Refactoring User Input Importer in My Habit Tracker CLI (Intermediate Steps)

This article is part of the main Refactoring User Input Importer article that you can find here. If you haven't read that, you should start reading it from there because this page contains only the intermediate steps between identifying the problem and the refined solution.

Writing new code

I took the liberty to refactor these individual code blocks, make them simpler, reduce unnecessary abstractions and define them in the context of functions.
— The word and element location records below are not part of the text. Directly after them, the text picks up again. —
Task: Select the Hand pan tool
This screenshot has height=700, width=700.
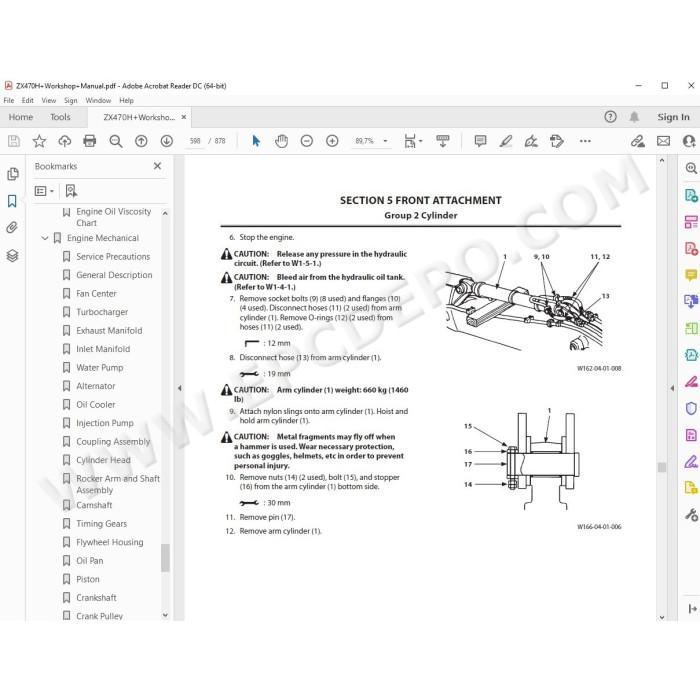Action: pos(281,141)
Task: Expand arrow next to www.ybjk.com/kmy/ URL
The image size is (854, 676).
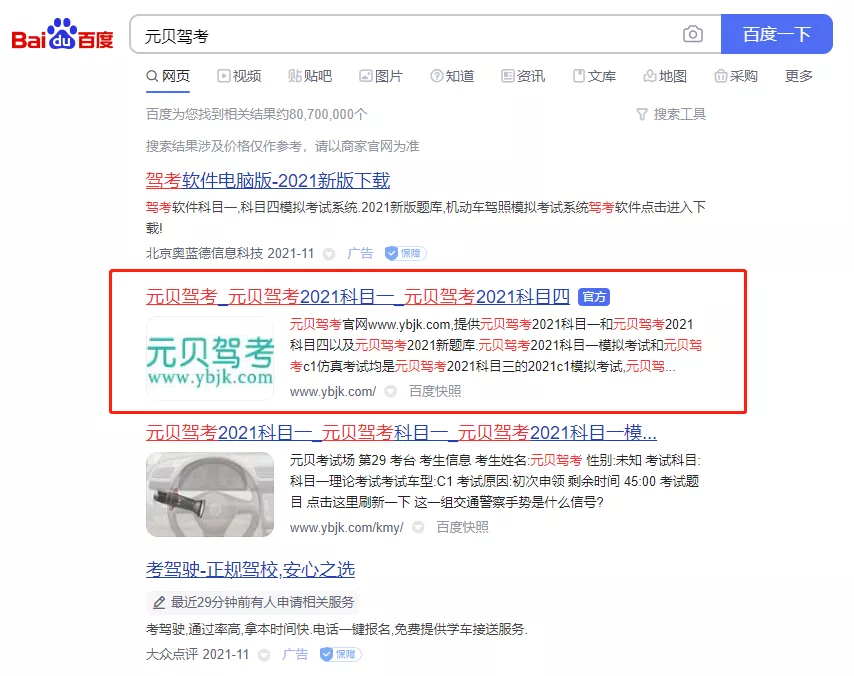Action: (418, 527)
Functions that have arguments with types and a return type.

In regards to parsing the journal entry and activity lines, my initial approach was to construct the Activity and JournalEntry dataclasses within the parser functions and return them. But that would violate the single responsibility principle because now the function would have two reasons to change. One when the user_input file format changes and the other when the dataclass changes. So I think the best way is to return the parsed values as Tuple or NamedTuple.

Extract a journal_entry/activity date

Unpack the extend_date abstraction and catch date formatting errors.
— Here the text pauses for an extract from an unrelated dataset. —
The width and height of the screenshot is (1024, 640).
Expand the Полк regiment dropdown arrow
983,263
def parse_habits_date(partial_date: str) -> date:
    full_date = f"{partial_date} {date.today().year}"
    try:
        habits_date = datetime.strptime(full_date, '%d %b %Y').date()
    except ValueError:
        logger.exception(f"Partial date '{partial_date}' has incorrect format, use '%d %b', i.e. 10 Aug")
        return None
    return habits_date

Parse an activity line

In the case of the second code block, there is the parse_activity_line function call that is an unnecessary abstraction considering that the entire code block is about parsing the activity line, so its implementation can just be placed within the function. And guess_life_aspect is a different concern, so it shouldn't be part of the parser at all. In case the life_aspect is not defined in the activity line, a None result should be returned. A solution that declares a so-called ParsedActivity NamedTuple would look like this:

from collections import namedtuple

ParsedActivityFields = ["activity_name", "life_aspect", "more_info"]
ParsedActivity = namedtuple("ParsedActivity", ParsedActivityFields)
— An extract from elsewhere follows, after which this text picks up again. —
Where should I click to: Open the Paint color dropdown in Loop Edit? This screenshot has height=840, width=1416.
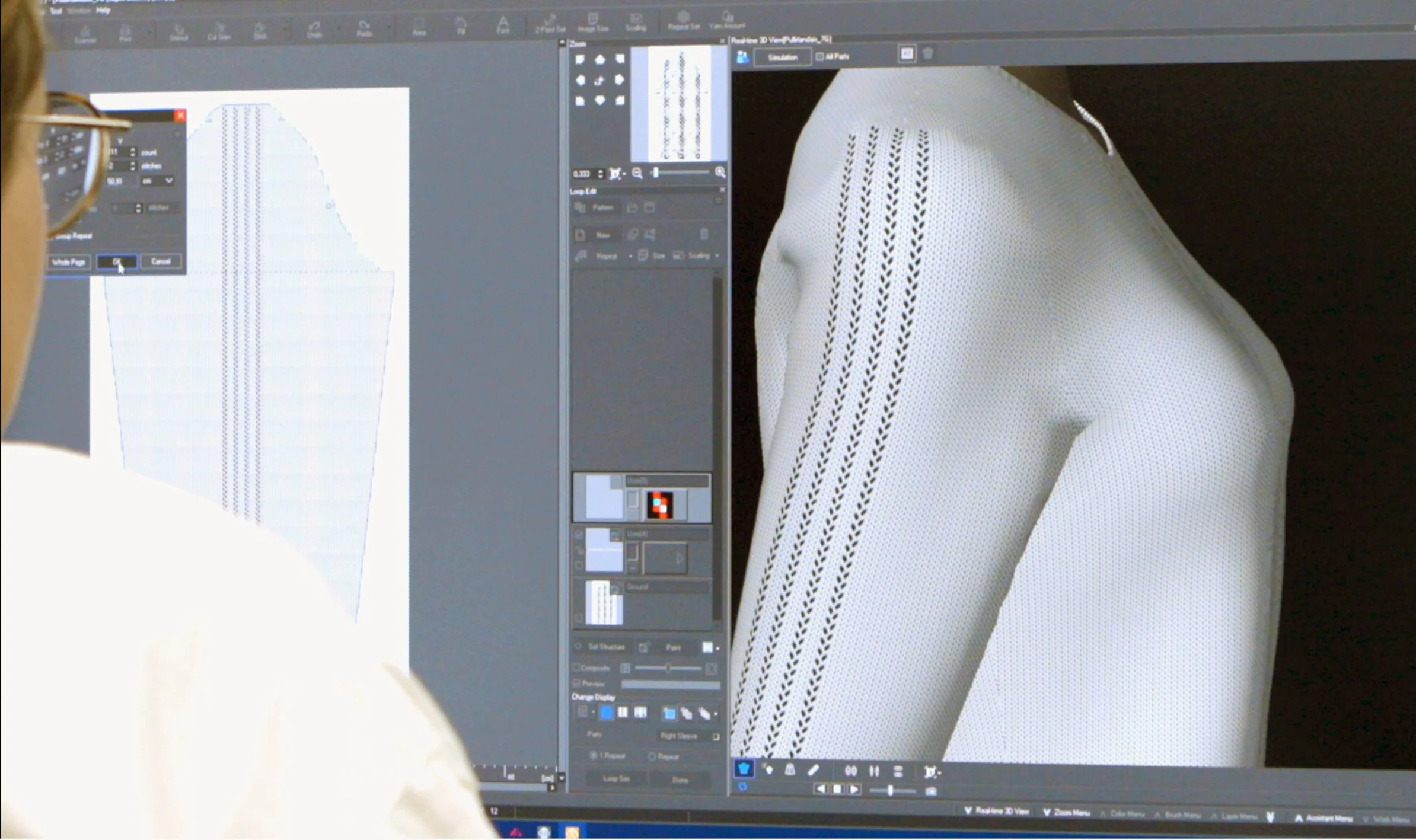715,647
def parse_activity(line: str) -> ParsedActivity:
    activity_parts = line.split("|")
    raw_activity_props = activity_parts[0]
    try:
        more_info = activity_parts[1].strip()
    except IndexError:
        more_info = None

    activity_props = raw_activity_props.split(";")
    activity_name = activity_props[0].strip()
    try:
        life_aspect = activity_props[1].strip()
    except IndexError:
        life_aspect = None

    return ParsedActivity(activity_name, life_aspect, more_info)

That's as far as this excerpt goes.